Deux réacteurs nucléaires finlandais recevront des combustibles américains
Un accord avec l’entreprise américaine Westinghouse Electric Company pour la conception, l’octroi de licences et la livraison d’un nouveau type de combustible a été signé par Fortum, la compagnie d’énergie finlandaise détenue à 51 % par l’État.
Un accord avec l’entreprise américaine Westinghouse Electric Company pour la conception, l’octroi de licences et la livraison d’un nouveau type de combustible a été signé par Fortum, la compagnie d’énergie finlandaise détenue à 51 % par l’État.
Les deux réacteurs de fabrication russe situés sur la côte sud du pays, à Loviisa, ont été mis en service en 1977 et 1980, avec une part de production d’électricité d’environ 10 %.
L’exploitant, Fortum, est lié à l’accord sur le combustible conclu avec la compagnie d’électricité nucléaire russe TVEL pour la durée de leurs licences d’exploitation, qui expireront en 2027 et 2030. D’ici là, et après obtention des autorisations réglementaires, le nouveau combustible en provenance des États-Unis sera utilisé en parallèle du combustible provenant de Russie.
« Ce nouveau fournisseur de combustible permettra de diversifier notre stratégie en matière de combustible, d’améliorer la sécurité de l’approvisionnement et de garantir une production d’électricité fiable à la centrale de Loviisa, même à l’avenir », a indiqué Sasu Valkamo, vice-président de la centrale nucléaire de Loviisa, dans le communiqué de presse de l’entreprise.
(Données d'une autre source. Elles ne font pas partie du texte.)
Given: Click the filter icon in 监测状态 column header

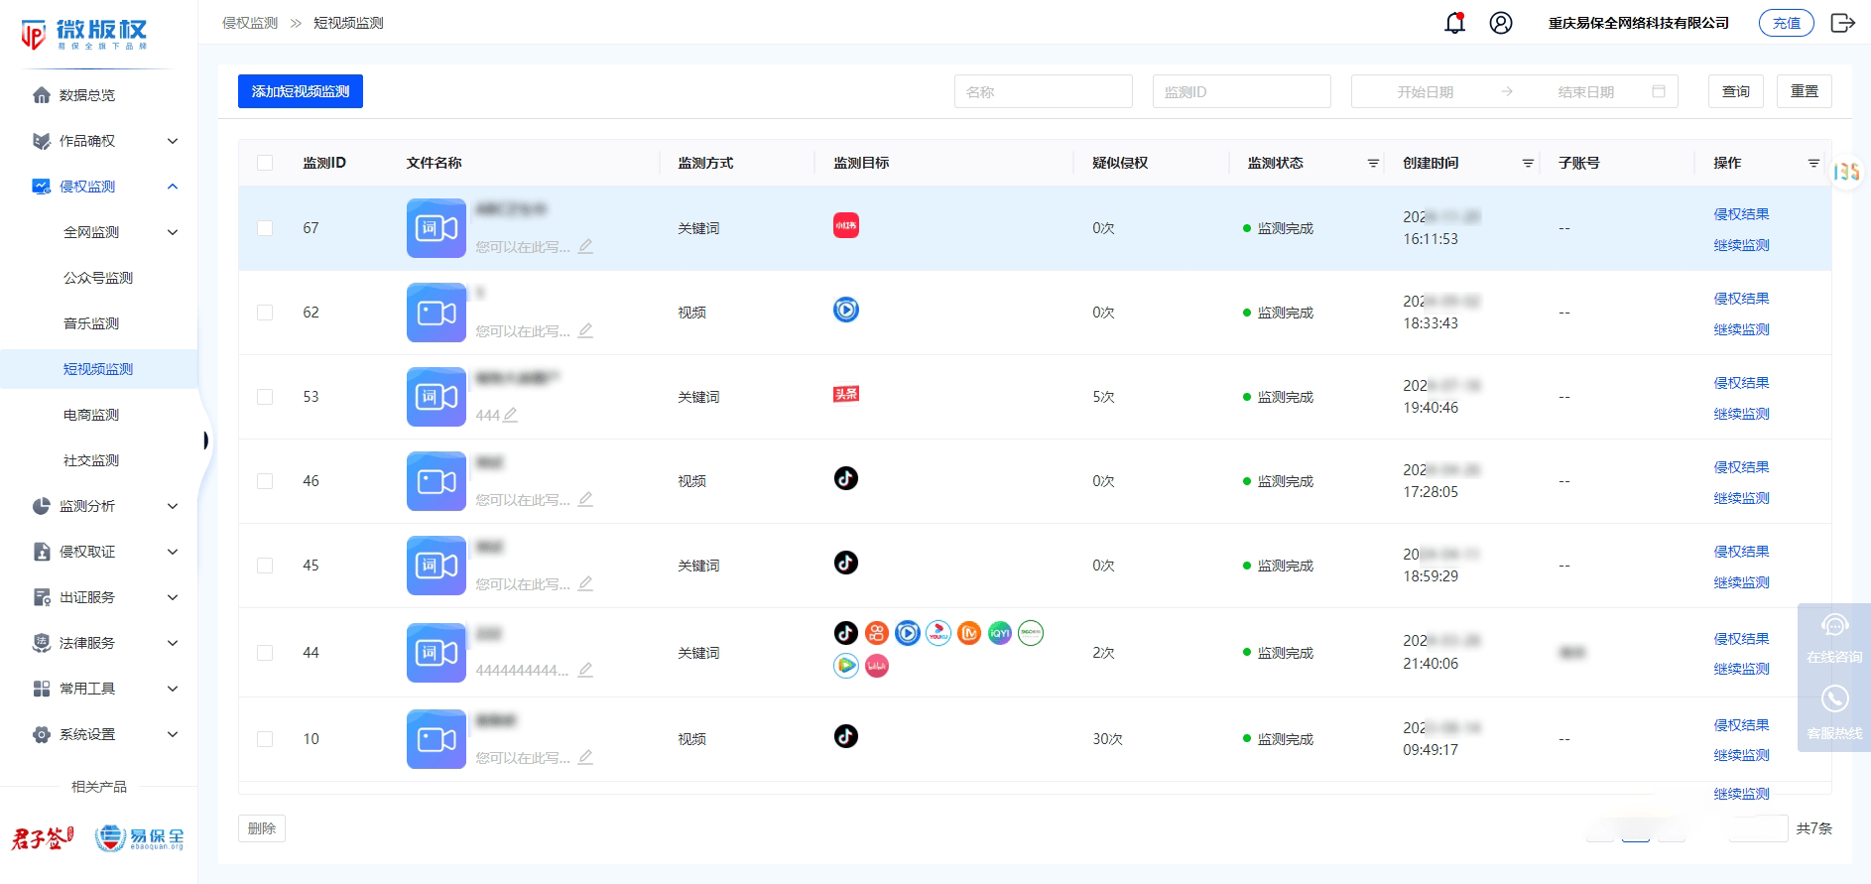Looking at the screenshot, I should click(x=1373, y=163).
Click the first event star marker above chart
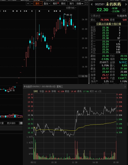The image size is (128, 165). [13, 11]

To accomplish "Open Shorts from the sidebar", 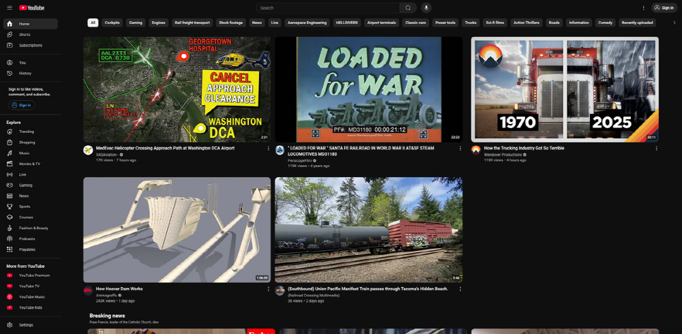I will (25, 34).
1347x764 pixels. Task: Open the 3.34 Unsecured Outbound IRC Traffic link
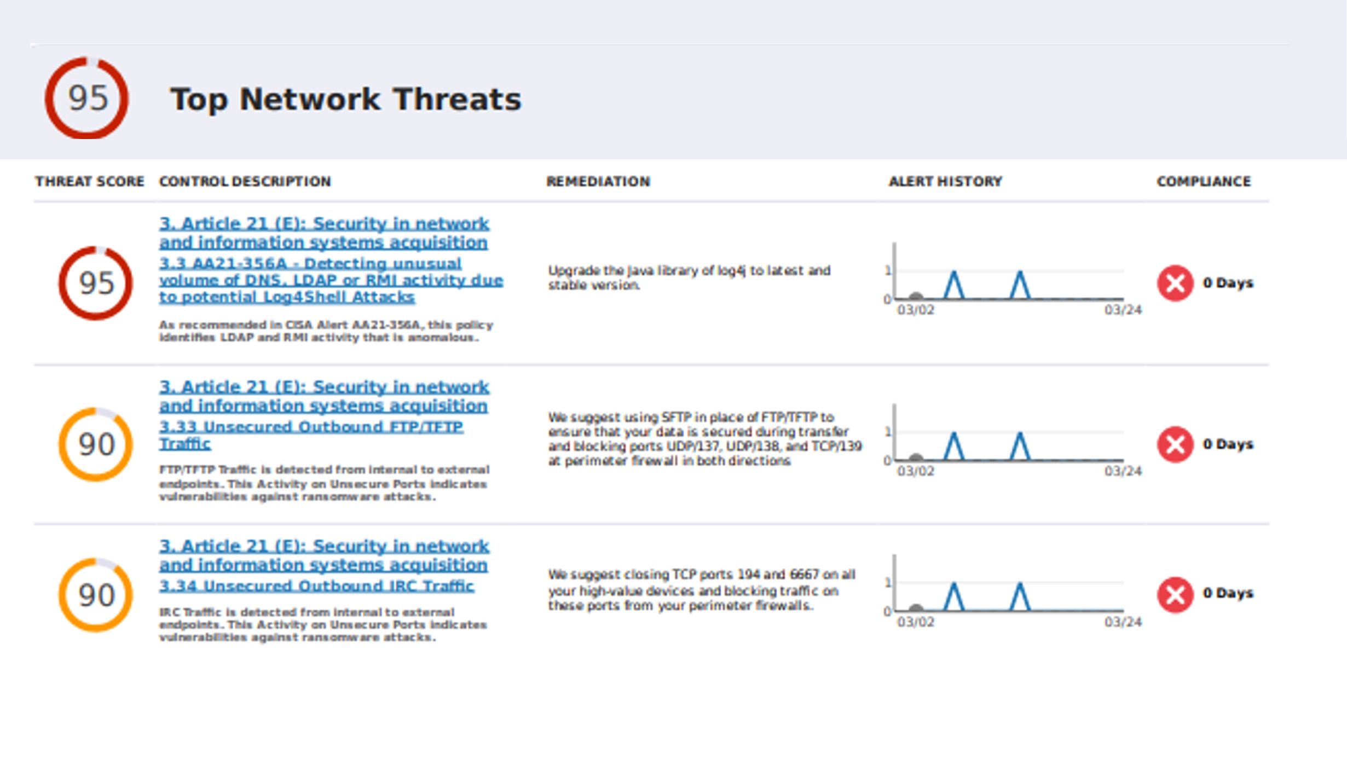(x=316, y=586)
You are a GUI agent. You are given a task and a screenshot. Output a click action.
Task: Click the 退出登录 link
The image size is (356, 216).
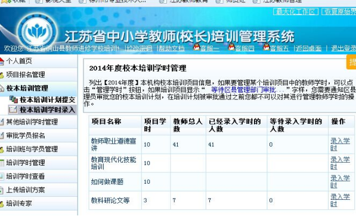pos(343,48)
Ce printemps, Fortum a demandé une nouvelle licence d’exploitation pour les unités de sa centrale de Loviisa jusqu’en 2050. Selon la société, un appel d’offres sera également lancé pour l’approvisionnement en combustible pour la nouvelle période de licence d’exploitation.
La Finlande compte quatre centrales nucléaires en activité qui produisent environ 30 % de l’électricité dont elle nécessite.
Le cinquième réacteur, Olkiluoto3, est en construction depuis des décennies et connaît des problèmes récurrents. La centrale devrait pouvoir commencer à fonctionner pleinement au début de l’année prochaine si ces problèmes sont résolus, comme annoncé mardi. Le projet Hanhikivi1, dirigé par Rosatom, a été interrompu en février suite à l’attaque de la Russie contre l’Ukraine.